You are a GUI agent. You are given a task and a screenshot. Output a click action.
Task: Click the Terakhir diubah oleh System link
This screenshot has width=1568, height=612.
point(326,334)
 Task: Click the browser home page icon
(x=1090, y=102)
###
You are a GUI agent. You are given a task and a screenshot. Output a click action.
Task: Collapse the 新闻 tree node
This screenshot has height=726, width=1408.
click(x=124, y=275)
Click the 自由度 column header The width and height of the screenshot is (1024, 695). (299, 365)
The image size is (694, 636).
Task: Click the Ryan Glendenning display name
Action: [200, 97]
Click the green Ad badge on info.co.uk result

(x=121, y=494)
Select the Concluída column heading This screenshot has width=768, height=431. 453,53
###
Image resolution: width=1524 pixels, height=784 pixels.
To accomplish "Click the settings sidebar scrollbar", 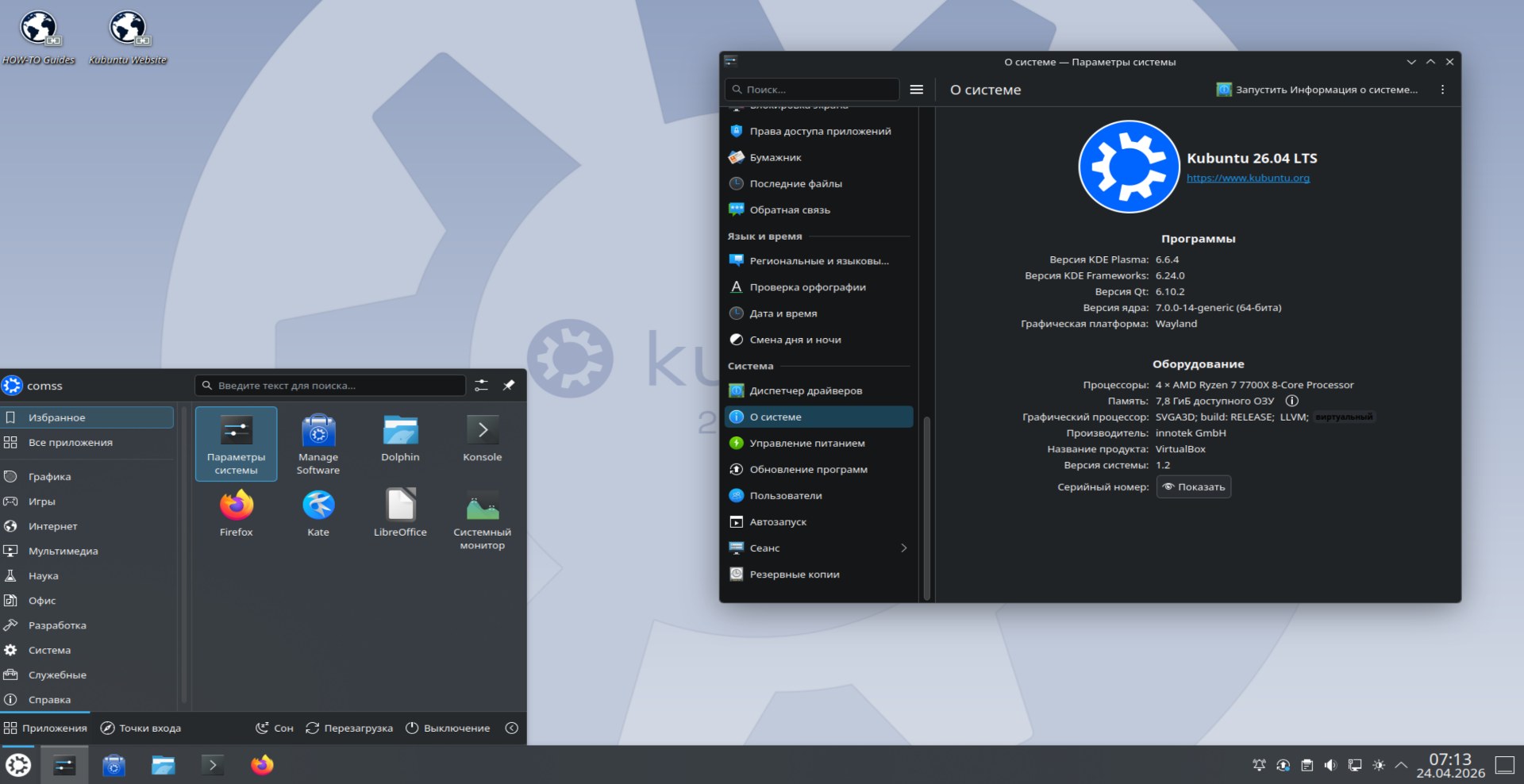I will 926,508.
###
_Exercise description_:
What are the lines above, starting at the one with "Click the 自由度" and ending at the one with "Select the Concluída"? Give them again exactly, and only them.

_Your response_:
Click the 自由度 column header The width and height of the screenshot is (1024, 695). (299, 365)
The image size is (694, 636).
Task: Click the Ryan Glendenning display name
Action: [200, 97]
Click the green Ad badge on info.co.uk result

(x=121, y=494)
Select the Concluída column heading This screenshot has width=768, height=431. 453,53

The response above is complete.